Scala delle difficoltà e classificazione dei sentieri

Scala delle difficoltà delle escursioni

L’indicazione della difficoltà di un sentiero è molto importante nella scelta dell’escursione, perché permette di stabilire con anticipo e a grandi linee l’impegno richiesto per quell’itinerario, ma anche per evitare percorsi troppo difficoltosi per le proprie possibilità.

Il Club Alpino Italiano ha adottato a livello nazionale una scala per distinguere le difficoltà escursionistiche degli itinerari, che esprime una valutazione sul grado di difficoltà.

T= turistico

Itinerari su stradine, mulattiere o comodi sentieri, con percorsi ben evidenti e che non pongono incertezze i problemi di orientamento. Richiedono una certa conoscenza dell’ambiente montano e una preparazione fisica alla camminata.

E = escursionistico

Itinerari che si volgono quasi sempre su sentieri oppure se tracce di passaggio di terreno vario (pascoli, detriti, pietraie), di solito con segnalazioni. Richiedono un certo senso di orientamento, come pure una certa esperienza e conoscenza del territorio montagnoso, allenamento alla camminata, oltre a calzature ed equipaggiamento adeguati.

EE = per escursionisti esperti

Itinerari generalmente segnalati ma che implicano una capacità di muoversi per sentieri o tracce su terreno impervio e infido (pendii ripidi e/o scivolosi di erba, o misti di rocce ed erba, o di roccia e detriti, pietraie e brevi nevai non ripidi, tratti rocciosi con lievi difficoltà tecniche). Necessitano: esperienza di montagna e conoscenza dell’ambiente alpino; passo sicuro ed assenza di vertigini, equipaggiamento, attrezzatura e preparazione fisica adeguati.

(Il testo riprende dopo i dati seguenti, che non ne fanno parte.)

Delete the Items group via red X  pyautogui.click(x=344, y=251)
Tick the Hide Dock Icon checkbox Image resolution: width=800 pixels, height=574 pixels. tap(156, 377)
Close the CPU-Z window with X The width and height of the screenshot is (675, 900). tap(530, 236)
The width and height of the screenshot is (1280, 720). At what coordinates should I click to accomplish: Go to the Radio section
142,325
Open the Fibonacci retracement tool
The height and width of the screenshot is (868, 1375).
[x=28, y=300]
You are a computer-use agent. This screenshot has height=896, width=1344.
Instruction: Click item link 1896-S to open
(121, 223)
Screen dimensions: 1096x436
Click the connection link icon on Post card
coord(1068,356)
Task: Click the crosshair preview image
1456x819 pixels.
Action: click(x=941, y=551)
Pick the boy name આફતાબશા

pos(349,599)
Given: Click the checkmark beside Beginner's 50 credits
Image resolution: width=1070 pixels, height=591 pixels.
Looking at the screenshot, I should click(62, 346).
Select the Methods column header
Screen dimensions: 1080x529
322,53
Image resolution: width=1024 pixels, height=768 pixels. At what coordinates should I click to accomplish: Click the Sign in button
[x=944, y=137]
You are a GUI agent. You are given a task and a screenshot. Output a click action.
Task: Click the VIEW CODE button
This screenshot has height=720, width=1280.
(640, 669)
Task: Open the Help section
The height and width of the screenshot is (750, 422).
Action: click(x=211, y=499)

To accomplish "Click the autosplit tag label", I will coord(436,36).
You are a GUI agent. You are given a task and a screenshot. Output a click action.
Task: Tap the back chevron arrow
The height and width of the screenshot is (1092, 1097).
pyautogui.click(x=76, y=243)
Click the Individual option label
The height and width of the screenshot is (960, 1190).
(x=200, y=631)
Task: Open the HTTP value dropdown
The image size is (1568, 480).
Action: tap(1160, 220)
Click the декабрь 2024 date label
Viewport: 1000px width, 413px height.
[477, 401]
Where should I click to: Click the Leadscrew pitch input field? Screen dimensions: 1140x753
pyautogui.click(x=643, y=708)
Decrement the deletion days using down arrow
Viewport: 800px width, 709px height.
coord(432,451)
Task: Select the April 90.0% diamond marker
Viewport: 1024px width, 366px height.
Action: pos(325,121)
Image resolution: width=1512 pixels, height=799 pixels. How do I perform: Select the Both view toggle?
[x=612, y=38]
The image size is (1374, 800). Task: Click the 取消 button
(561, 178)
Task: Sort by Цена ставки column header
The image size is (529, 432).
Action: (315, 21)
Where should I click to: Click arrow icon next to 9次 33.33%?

EEA = per escursionisti esperti con attrezzatura

Percorsi attrezzati o vie ferrate per i quali è necessario l’uso dei dispositivi di auto assicurazione (imbragatura, dissipatore, moschettoni, cordini) e di equipaggiamento di protezione personale (casco, guanti).

Classificazione dei sentieri

Sentiero escursionistico

Sentiero privo di difficoltà tecniche che corrisponde in gran parte a mulattiere realizzate per scopi agro – silvo – pastorali, militari o a sentieri di accesso a rifugi o di collegamento fra valli. È il tipo di sentiero maggiormente presente sul territorio e più frequentato e rappresenta il 75% degli itinerari dell’intera rete sentieristica organizzata. Nella scala delle difficoltà escursionistiche CAI è classificato “E”: itinerario escursionistico privo di difficoltà tecniche.

Sentiero alpinistico

Sentiero che si sviluppa in zone impervie con passaggi che richiedono all’escursionista una buona
conoscenza della montagna, tecnica di base e un equipaggiamento adeguato. Corrisponde generalmente a un itinerario di traversata nella montagna medio alta e può presentare dei tratti attrezzati – sentiero attrezzato – con infissi (funi corrimano e brevi scale) che però non snaturano la continuità del percorso. Nella scala di difficoltà CAI è classificato “EE”: itinerario per escursionisti esperti.

Via ferrata o attrezzata

Itinerario che conduce l’alpinista su pareti rocciose o su aeree creste preventivamente attrezzate con funi e/o scale senza le quali il procedere costituirebbe una vera e propria arrampicata. Richiede adeguata preparazione ed attrezzatura quale casco, imbrago e dissipatore.
Nella scala di difficoltà CAI è classificato “EEA”: itinerario per escursionisti esperti con attrezzatura.